# [Problem details]
Search the entries for the word "computer". Copy each line in which it is found.

# [Material to process]
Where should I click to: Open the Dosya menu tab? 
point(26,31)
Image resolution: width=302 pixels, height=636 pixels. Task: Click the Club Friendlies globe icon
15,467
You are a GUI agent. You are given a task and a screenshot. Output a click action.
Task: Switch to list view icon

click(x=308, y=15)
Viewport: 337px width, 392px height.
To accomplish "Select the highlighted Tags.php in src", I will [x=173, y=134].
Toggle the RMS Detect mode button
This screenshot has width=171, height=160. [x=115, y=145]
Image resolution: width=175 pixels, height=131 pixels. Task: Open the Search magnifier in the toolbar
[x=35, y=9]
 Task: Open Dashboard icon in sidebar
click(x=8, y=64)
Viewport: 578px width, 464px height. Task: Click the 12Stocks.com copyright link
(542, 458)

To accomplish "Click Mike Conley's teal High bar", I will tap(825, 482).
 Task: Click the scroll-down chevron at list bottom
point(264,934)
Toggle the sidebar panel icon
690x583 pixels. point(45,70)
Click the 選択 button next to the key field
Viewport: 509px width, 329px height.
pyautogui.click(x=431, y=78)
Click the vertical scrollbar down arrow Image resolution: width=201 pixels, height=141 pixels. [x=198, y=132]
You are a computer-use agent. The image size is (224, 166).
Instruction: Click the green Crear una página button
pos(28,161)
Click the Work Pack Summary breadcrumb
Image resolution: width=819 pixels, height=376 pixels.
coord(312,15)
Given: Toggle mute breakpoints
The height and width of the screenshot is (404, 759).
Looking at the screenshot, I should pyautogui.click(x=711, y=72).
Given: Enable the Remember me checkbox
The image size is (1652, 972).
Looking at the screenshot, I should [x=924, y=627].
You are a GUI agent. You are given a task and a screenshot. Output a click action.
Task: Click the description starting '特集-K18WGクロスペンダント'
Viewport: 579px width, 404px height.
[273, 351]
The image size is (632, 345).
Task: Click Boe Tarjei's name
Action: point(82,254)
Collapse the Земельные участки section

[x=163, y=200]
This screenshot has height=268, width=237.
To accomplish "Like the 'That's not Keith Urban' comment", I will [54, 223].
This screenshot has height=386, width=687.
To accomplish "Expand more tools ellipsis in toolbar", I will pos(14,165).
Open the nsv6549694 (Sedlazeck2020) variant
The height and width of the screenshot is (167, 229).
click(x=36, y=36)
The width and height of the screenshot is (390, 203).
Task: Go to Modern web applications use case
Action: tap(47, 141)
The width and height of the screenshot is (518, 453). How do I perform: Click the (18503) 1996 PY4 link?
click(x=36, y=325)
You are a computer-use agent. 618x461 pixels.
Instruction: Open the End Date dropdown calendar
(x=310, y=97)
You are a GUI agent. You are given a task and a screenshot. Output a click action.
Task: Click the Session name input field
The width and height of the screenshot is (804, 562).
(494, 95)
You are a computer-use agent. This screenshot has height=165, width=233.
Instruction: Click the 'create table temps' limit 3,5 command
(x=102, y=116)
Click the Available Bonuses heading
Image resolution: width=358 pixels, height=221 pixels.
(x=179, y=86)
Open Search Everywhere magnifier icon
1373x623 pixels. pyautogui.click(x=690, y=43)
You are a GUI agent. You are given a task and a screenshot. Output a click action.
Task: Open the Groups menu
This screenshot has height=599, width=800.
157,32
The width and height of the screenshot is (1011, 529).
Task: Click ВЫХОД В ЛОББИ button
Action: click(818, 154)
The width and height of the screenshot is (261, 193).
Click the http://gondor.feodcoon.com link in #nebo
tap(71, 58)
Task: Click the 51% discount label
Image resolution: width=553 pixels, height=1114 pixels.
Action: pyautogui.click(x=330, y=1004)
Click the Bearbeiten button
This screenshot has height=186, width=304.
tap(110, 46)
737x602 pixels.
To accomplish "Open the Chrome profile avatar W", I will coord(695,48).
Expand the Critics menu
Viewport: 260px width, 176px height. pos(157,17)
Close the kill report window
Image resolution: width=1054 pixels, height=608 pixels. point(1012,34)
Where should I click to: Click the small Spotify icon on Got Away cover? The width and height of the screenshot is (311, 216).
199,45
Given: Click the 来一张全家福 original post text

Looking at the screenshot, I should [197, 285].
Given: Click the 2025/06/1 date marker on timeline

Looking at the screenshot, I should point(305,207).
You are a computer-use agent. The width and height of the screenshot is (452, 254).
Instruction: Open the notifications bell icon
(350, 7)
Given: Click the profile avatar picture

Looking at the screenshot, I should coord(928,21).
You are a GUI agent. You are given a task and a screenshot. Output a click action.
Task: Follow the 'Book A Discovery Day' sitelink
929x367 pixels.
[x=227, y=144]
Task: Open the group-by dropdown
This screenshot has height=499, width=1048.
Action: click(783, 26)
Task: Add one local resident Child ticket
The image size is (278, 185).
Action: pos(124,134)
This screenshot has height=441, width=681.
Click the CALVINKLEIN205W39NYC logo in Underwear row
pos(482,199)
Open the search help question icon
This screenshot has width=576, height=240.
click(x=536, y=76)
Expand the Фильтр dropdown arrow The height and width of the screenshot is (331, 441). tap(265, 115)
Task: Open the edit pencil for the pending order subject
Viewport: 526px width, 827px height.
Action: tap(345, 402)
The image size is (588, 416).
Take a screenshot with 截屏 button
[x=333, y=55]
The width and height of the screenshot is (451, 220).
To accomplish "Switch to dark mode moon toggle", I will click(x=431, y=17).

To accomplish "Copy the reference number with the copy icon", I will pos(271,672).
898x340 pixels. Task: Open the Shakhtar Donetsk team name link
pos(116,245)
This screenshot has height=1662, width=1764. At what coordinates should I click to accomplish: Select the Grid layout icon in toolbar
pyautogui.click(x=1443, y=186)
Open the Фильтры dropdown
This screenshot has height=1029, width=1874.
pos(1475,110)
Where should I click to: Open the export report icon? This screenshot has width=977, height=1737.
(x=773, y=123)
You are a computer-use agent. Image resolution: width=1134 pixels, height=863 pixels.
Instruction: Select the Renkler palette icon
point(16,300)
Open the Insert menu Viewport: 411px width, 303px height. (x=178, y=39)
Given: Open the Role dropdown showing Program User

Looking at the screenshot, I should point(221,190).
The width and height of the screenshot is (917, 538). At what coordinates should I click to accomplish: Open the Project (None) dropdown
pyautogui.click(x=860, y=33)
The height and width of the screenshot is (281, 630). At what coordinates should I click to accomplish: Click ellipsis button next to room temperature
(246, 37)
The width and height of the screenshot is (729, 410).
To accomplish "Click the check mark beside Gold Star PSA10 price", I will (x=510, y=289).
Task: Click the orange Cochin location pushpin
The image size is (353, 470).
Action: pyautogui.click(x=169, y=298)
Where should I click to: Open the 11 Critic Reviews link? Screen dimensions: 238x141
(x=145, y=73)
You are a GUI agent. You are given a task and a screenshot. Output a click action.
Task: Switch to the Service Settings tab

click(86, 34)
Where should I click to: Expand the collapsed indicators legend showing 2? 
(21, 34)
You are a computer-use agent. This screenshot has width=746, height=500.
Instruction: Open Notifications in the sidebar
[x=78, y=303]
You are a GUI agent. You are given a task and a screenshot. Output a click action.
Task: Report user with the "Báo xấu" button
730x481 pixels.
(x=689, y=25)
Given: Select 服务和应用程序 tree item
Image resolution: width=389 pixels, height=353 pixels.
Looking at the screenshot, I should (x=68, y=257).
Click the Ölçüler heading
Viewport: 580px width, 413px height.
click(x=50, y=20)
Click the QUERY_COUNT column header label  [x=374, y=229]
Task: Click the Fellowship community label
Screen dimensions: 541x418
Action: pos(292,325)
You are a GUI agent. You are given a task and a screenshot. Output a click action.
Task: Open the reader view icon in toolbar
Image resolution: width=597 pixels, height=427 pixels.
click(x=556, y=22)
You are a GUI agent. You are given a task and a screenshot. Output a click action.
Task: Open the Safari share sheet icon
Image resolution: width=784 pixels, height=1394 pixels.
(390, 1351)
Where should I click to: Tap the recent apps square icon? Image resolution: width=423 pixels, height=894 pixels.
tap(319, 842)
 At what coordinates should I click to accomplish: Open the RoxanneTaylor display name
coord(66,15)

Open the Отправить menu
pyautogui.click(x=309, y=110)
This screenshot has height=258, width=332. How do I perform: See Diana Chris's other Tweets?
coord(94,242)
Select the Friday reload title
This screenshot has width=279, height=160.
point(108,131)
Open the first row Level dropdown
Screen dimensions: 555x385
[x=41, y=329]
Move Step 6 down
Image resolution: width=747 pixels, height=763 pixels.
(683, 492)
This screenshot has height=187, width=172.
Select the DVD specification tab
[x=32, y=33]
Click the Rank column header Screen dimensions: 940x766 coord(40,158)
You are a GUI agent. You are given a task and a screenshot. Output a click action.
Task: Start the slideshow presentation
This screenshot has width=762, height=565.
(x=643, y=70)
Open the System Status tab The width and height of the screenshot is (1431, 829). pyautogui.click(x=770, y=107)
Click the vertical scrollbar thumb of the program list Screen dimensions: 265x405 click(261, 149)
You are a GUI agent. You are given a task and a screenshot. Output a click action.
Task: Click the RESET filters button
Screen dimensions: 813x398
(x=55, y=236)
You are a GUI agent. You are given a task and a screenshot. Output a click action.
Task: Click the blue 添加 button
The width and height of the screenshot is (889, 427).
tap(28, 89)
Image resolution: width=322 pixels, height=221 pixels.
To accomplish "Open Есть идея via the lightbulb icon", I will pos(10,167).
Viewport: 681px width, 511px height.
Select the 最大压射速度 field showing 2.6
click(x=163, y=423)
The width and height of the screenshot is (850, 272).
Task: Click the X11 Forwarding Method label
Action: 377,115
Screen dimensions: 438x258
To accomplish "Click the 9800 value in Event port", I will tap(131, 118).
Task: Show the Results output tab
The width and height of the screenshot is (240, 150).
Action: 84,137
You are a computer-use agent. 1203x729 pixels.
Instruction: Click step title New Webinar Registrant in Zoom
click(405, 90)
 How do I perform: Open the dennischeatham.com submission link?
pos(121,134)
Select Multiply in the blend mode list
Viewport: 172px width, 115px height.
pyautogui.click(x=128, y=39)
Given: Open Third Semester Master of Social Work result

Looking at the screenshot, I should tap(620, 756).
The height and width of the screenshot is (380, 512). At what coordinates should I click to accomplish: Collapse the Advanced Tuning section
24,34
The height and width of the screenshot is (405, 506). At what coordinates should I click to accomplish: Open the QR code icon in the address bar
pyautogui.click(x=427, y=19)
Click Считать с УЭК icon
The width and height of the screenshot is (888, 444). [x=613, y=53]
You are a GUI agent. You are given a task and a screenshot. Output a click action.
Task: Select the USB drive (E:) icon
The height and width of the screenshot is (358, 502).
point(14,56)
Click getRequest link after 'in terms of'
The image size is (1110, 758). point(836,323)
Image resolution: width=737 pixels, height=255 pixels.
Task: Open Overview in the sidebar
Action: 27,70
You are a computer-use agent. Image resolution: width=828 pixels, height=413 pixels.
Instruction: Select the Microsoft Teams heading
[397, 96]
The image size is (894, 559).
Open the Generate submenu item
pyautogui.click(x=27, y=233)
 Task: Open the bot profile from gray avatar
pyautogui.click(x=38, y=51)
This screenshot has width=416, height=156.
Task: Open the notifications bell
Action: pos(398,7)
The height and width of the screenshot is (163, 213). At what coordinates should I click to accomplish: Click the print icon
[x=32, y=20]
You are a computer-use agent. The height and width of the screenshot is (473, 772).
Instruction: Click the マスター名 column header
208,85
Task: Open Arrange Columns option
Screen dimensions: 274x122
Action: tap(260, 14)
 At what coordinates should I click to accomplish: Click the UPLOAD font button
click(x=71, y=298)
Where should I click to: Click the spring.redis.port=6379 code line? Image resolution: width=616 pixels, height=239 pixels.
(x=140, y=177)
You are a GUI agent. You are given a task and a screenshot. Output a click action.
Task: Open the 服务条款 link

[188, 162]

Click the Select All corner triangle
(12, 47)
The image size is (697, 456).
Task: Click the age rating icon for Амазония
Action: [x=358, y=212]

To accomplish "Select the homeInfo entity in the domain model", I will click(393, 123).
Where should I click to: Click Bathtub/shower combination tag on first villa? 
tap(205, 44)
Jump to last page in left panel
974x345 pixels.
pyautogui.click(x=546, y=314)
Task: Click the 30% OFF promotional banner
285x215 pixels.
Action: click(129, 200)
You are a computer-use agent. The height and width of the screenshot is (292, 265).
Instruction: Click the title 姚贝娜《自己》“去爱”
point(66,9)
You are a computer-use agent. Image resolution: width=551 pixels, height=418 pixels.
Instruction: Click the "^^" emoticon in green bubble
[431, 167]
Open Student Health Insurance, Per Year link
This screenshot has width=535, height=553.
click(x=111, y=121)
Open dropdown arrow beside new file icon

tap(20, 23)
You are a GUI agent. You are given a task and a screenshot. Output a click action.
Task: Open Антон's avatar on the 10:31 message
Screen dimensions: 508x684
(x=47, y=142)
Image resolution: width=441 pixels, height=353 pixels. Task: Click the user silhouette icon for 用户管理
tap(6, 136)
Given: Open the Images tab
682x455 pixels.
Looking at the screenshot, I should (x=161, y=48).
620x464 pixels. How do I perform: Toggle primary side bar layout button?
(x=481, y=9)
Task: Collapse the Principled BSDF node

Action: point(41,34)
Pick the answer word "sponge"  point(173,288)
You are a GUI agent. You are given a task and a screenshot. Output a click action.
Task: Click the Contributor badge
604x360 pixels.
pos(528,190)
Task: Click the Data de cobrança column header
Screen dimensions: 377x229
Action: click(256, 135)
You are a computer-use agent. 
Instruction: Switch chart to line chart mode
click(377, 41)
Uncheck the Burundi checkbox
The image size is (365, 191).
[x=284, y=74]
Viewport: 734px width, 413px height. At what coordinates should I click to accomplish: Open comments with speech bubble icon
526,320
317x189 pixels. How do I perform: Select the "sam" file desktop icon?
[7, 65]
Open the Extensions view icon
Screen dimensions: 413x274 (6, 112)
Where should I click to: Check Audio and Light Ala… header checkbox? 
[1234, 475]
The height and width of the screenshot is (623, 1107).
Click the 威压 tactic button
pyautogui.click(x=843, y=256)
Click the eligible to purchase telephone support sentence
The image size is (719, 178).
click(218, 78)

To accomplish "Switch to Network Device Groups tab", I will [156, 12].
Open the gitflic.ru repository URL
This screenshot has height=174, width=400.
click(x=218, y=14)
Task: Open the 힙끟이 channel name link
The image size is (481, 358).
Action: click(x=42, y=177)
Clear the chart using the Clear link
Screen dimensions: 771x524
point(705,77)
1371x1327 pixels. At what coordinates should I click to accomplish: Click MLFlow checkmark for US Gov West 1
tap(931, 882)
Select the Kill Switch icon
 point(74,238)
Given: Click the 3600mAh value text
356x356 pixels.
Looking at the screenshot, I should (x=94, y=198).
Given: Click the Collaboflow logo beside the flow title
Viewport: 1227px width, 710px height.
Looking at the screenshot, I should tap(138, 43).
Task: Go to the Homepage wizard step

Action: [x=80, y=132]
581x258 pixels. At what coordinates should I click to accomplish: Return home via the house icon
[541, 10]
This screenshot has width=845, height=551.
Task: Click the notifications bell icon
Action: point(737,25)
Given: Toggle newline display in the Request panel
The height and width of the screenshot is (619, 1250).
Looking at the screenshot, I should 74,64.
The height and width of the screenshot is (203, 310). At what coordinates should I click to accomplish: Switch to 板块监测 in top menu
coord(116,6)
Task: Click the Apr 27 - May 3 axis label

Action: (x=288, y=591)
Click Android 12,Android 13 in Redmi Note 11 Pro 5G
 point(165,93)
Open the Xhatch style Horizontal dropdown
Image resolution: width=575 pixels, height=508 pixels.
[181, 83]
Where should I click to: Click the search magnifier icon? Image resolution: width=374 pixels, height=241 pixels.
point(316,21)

# [Solution for this problem]
You are a computer-use agent. The image size is (224, 166).
You are a computer-use agent. 618x461 pixels.
You are a computer-use agent. This screenshot has height=165, width=233.
You are a computer-use agent. The width and height of the screenshot is (452, 254).
You are a computer-use agent. Image resolution: width=1134 pixels, height=863 pixels.
You are a computer-use agent. This screenshot has width=746, height=500.
You are a computer-use agent. 1203x729 pixels.
You are a computer-use agent. Image resolution: width=828 pixels, height=413 pixels.
You are a computer-use agent. The height and width of the screenshot is (473, 772).
You are a computer-use agent. The height and width of the screenshot is (292, 265).
You are a computer-use agent. Image resolution: width=551 pixels, height=418 pixels.
You are a computer-use agent. 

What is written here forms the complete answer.